▶ **Try it**: Among the entries below, find the line with "Politique de confidentialité (1253, 979)", then quote it and each following line up to and including the line with "[Share by email] (184, 1612)", and nothing else.

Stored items
Content starts
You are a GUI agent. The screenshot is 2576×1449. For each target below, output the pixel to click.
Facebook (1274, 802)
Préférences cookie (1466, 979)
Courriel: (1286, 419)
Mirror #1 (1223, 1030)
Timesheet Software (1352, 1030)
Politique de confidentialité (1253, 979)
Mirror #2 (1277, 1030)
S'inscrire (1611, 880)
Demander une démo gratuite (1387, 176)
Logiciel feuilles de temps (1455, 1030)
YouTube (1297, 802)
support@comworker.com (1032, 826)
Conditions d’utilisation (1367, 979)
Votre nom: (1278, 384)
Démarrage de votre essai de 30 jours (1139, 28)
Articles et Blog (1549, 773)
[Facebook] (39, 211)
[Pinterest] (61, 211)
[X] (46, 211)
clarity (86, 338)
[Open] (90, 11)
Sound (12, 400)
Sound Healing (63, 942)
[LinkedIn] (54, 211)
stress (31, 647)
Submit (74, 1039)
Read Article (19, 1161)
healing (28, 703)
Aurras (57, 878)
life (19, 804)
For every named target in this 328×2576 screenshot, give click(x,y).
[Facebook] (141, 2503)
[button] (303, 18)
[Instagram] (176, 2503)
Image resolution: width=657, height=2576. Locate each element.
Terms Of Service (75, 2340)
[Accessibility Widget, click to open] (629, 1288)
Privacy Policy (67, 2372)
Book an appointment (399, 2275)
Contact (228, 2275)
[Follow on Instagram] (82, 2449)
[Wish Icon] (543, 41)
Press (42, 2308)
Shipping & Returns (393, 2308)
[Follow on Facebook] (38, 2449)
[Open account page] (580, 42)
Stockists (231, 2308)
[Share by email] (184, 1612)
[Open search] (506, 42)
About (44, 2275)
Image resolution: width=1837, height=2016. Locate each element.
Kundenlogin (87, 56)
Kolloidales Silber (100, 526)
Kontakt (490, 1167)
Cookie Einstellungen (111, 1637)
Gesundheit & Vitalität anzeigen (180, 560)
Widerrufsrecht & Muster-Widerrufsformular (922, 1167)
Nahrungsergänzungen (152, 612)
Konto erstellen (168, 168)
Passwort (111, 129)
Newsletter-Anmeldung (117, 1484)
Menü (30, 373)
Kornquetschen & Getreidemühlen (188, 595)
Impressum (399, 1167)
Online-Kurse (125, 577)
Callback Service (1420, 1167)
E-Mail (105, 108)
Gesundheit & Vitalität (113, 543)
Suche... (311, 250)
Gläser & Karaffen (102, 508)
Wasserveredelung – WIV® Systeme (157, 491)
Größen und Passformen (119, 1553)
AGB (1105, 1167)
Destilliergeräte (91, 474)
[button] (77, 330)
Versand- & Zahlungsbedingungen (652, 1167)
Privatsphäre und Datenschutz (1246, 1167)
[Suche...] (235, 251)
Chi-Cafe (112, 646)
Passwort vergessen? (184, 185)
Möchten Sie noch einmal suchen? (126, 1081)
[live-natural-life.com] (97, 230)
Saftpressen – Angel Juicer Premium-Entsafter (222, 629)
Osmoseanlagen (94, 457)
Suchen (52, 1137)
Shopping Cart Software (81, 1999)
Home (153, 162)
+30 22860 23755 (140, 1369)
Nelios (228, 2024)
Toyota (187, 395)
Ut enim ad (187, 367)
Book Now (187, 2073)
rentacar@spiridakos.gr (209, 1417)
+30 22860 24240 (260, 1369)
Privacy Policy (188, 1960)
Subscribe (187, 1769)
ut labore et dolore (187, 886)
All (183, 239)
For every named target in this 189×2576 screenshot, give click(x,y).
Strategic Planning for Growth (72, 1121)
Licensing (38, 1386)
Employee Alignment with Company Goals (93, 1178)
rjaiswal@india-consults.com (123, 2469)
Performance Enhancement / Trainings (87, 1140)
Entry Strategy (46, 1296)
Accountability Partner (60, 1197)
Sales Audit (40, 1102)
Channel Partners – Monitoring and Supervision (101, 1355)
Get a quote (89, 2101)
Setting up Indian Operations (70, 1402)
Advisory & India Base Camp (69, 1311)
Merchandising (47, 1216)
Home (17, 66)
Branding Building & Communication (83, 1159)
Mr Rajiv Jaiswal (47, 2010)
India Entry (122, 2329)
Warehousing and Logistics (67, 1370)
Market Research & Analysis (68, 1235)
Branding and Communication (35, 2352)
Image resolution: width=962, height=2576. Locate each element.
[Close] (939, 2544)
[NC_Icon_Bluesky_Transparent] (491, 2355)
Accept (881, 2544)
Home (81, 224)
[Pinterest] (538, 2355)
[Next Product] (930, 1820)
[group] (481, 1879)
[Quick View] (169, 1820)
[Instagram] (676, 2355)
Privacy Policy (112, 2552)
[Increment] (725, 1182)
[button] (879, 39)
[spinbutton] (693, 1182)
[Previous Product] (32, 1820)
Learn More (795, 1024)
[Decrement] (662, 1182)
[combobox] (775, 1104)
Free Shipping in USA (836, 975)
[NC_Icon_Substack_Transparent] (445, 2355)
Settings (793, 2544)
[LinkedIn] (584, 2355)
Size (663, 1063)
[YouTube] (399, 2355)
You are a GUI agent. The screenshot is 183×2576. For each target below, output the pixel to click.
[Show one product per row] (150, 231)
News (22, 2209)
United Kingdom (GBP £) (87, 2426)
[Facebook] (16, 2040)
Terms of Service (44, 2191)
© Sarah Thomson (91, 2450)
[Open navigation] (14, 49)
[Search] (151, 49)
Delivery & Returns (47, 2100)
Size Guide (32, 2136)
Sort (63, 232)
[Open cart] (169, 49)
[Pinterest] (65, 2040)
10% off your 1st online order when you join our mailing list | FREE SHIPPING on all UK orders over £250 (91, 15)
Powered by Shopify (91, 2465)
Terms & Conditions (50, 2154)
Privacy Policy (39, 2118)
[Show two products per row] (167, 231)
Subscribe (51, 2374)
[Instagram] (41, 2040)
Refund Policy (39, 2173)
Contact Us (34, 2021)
Content ends
▶ **Answer space**:
Politique de confidentialité (1253, 979)
Mirror #2 (1277, 1030)
S'inscrire (1611, 880)
Demander une démo gratuite (1387, 176)
Logiciel feuilles de temps (1455, 1030)
YouTube (1297, 802)
support@comworker.com (1032, 826)
Conditions d’utilisation (1367, 979)
Votre nom: (1278, 384)
Démarrage de votre essai de 30 jours (1139, 28)
Articles et Blog (1549, 773)
[Facebook] (39, 211)
[Pinterest] (61, 211)
[X] (46, 211)
clarity (86, 338)
[Open] (90, 11)
Sound (12, 400)
Sound Healing (63, 942)
[LinkedIn] (54, 211)
stress (31, 647)
Submit (74, 1039)
Read Article (19, 1161)
healing (28, 703)
Aurras (57, 878)
life (19, 804)
For every named target in this 328×2576 screenshot, give click(x,y).
[Facebook] (141, 2503)
[button] (303, 18)
[Instagram] (176, 2503)
Image resolution: width=657, height=2576. Locate each element.
Terms Of Service (75, 2340)
[Accessibility Widget, click to open] (629, 1288)
Privacy Policy (67, 2372)
Book an appointment (399, 2275)
Contact (228, 2275)
[Follow on Instagram] (82, 2449)
[Wish Icon] (543, 41)
Press (42, 2308)
Shipping & Returns (393, 2308)
[Follow on Facebook] (38, 2449)
[Open account page] (580, 42)
Stockists (231, 2308)
[Share by email] (184, 1612)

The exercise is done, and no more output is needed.